Daqui decorre uma segunda
constatação: a cultura da compaixão.
Na prática da meditação budista
há, num 1º momento, uma reflexão profunda sobre a negatividade de uma
consciência limitada e auto-centrada para a compreensão do potencial positivo e
fecundo de uma consciência centrada no outro. A partir dessas reflexões, a
compaixão torna-se uma cultura na prática budista.
Para uma educação alargada de
uma cultura de compaixão é necessário compreender, em 1º lugar, que sem o
interesse próprio não há determinação para o desenvolvimento do ser (quer pessoal,
quer civilizacional), mas há que compreender também que o auto-centramento
exclusivo é nocivo, pois não passa de egoísmo cego e primitivo. É fundamental
também levar as pessoas a entender a compaixão não do ponto de vista de uma
bela ideia, de um nobre ideal, mas do ponto de vista de uma apreciação ancorada
na realidade, cujo potencial fecundo a torna necessária e urgente.
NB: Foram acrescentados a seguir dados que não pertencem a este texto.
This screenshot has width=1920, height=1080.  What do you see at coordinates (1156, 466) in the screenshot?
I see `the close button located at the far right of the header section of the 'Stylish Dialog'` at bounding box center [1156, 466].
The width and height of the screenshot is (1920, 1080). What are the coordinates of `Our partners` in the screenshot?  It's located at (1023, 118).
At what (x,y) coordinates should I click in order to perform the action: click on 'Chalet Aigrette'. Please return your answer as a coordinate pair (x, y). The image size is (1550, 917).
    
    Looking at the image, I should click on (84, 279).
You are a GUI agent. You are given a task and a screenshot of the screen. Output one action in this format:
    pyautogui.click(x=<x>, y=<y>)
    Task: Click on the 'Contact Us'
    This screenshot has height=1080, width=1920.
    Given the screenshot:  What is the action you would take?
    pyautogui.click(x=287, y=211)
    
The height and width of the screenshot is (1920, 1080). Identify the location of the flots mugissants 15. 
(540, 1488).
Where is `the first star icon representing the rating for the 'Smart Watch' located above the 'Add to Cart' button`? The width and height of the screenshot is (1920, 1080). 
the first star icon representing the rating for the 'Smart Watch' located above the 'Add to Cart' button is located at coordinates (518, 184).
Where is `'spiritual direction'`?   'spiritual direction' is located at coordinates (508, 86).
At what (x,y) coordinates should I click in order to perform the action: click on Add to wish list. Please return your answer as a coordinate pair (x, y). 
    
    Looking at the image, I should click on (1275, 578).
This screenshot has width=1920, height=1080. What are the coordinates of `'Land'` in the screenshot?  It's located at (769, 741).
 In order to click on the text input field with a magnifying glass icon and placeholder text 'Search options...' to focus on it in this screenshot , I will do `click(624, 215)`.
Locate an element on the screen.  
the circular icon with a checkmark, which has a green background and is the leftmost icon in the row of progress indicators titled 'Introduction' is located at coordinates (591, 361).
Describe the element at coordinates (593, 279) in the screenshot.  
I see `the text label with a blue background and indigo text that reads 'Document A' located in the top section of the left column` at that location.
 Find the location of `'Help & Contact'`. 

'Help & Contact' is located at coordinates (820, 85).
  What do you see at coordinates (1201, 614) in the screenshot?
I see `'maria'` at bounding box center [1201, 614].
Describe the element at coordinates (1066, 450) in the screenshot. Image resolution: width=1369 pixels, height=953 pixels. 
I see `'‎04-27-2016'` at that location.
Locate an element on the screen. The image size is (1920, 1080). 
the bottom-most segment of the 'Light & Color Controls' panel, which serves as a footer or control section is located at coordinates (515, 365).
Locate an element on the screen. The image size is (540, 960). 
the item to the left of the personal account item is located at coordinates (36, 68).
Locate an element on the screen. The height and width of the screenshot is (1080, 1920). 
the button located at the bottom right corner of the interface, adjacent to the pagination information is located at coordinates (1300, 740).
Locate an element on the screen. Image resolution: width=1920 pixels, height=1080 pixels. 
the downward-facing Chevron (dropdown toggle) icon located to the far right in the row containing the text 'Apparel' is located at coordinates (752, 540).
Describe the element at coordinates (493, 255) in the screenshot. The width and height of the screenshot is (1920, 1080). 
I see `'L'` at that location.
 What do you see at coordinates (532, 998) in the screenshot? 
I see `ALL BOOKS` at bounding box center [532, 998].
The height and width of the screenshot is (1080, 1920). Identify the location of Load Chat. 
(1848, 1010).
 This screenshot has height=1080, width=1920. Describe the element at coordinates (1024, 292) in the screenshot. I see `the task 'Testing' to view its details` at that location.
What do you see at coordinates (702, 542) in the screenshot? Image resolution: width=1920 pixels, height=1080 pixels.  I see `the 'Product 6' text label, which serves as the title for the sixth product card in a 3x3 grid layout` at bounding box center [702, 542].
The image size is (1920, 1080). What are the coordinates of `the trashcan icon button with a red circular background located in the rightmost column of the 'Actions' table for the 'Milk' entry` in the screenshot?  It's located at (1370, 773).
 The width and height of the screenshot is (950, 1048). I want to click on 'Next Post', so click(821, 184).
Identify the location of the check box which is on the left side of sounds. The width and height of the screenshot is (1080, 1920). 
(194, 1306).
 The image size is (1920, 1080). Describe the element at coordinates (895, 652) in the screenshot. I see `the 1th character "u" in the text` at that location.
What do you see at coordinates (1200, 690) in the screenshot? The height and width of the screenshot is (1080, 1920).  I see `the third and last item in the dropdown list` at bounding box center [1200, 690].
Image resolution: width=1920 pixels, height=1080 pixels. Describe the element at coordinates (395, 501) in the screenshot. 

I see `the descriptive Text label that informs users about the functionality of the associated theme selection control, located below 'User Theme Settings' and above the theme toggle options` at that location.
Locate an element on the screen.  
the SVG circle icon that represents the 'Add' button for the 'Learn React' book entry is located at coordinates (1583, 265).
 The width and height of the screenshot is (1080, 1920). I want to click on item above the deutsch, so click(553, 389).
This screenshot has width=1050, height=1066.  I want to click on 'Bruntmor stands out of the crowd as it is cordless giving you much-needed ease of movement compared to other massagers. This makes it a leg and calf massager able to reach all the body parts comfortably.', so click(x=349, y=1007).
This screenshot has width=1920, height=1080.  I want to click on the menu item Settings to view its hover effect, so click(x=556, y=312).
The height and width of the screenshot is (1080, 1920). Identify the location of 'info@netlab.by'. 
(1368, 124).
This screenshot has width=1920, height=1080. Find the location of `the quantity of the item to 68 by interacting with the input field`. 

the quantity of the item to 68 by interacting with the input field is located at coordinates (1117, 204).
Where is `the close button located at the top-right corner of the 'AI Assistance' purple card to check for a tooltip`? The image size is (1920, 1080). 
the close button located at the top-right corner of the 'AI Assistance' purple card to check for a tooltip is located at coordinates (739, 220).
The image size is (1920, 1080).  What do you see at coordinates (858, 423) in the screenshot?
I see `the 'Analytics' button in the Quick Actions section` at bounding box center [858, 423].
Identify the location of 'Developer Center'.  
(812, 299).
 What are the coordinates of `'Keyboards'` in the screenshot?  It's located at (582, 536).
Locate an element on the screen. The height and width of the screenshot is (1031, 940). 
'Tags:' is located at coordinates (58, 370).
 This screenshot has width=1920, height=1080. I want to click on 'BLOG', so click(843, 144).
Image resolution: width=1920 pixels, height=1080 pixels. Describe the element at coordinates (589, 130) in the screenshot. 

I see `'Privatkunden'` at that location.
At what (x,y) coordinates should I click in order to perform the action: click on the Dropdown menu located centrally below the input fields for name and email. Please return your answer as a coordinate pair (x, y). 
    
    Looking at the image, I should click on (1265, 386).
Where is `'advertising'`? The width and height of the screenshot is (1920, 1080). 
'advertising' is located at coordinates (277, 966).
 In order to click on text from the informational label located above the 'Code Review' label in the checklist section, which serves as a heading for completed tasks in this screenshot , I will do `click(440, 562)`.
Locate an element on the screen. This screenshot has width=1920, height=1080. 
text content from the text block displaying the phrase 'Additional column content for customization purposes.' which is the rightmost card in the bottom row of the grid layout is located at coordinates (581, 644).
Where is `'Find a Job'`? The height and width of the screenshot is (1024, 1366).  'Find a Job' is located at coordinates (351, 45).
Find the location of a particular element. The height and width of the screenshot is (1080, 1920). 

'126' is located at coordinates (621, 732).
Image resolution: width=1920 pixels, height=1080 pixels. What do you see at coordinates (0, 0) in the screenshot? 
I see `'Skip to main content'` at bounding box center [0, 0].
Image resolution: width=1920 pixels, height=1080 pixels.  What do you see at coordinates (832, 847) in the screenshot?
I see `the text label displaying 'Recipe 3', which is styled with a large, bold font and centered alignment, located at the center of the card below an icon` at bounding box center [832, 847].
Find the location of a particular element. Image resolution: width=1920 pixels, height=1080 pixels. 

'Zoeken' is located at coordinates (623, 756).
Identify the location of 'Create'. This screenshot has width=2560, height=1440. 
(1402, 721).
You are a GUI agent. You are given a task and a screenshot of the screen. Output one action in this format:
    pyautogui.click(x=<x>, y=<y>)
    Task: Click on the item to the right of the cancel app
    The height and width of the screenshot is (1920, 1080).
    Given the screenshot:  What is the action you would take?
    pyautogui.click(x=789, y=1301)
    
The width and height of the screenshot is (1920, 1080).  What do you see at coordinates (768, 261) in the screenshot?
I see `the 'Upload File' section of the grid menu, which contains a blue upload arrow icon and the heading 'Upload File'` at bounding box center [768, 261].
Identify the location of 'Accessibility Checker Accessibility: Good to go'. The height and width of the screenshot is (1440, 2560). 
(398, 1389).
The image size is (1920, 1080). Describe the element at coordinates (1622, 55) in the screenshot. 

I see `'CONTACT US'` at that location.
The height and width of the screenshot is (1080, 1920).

No entanto, como é possível esta
tarefa de reconversão de valores a uma escala global? Será que os americanos,
por exemplo, estarão dispostos a abdicar do consumo exorbitante de petróleo, ou
os ocidentais, em geral, a abandonar dietas ricas em proteínas animais ou,
ainda, os ricos a prescindir das suas vidas de luxo? Enfim, como será possível
partilhar os recursos mundiais quando se tem uma civilização assente na
inequidade ?
3ª constatação: a
sustentabilidade do modus-vivendi
actual.
O ponto de partida dessa mudança
e que as pessoas precisam compreender é, justamente, a sustentabilidade dos
seus próprios modos de vida consumistas e egoístas. Se continuarmos com estes
padrões de consumo, quanto tempo durarão ainda? Se eu pensar nesta questão a
sério, então talvez conclua que será melhor diminuir os meus padrões de consumo
de forma a possibilitar aos meus filhos e netos uma vida com uma dívida menos
pesada. Daí que talvez o sentido da compaixão para com os meus mais próximos
possa constituir uma ajuda na salvação do mundo. Temos de partir deste primeiro
nível – a família - sem esperar que o mundo inteiro vá seguir nesta direcção. Não
esqueçamos, no entanto, que a responsabilidade de pensadores, políticos e
franjas mais esclarecidas da sociedade civil é a de fazer o melhor que podem no
sentido de criar um amanhã sustentável. E é urgente perceber que esta
sustentabilidade exige uma reconversão de valores assente numa mudança emocional
e cognitiva, pois que um mundo verdadeiramente sustentável não poderá ser
atingido sem uma cultura de compaixão, ou, melhor ainda, sem uma consciência
expandida que pensa o Outro, todo o outro - humano e não humano, senciente e
não senciente - e se preocupa com ele. Justamente, preocupar - cuidar- curar,
são termos aparentados, com a mesma raiz, e que exprimem a autêntica humanidade
do Homem – ser-com-outro, ser-no-mundo. A preocupação constitui o primeiro
passo para a cura, possível de alcançar através do cuidado connosco mesmos,
com todo o outro que habita a nossa morada e, naturalmente, com a nossa própria morada (Terra).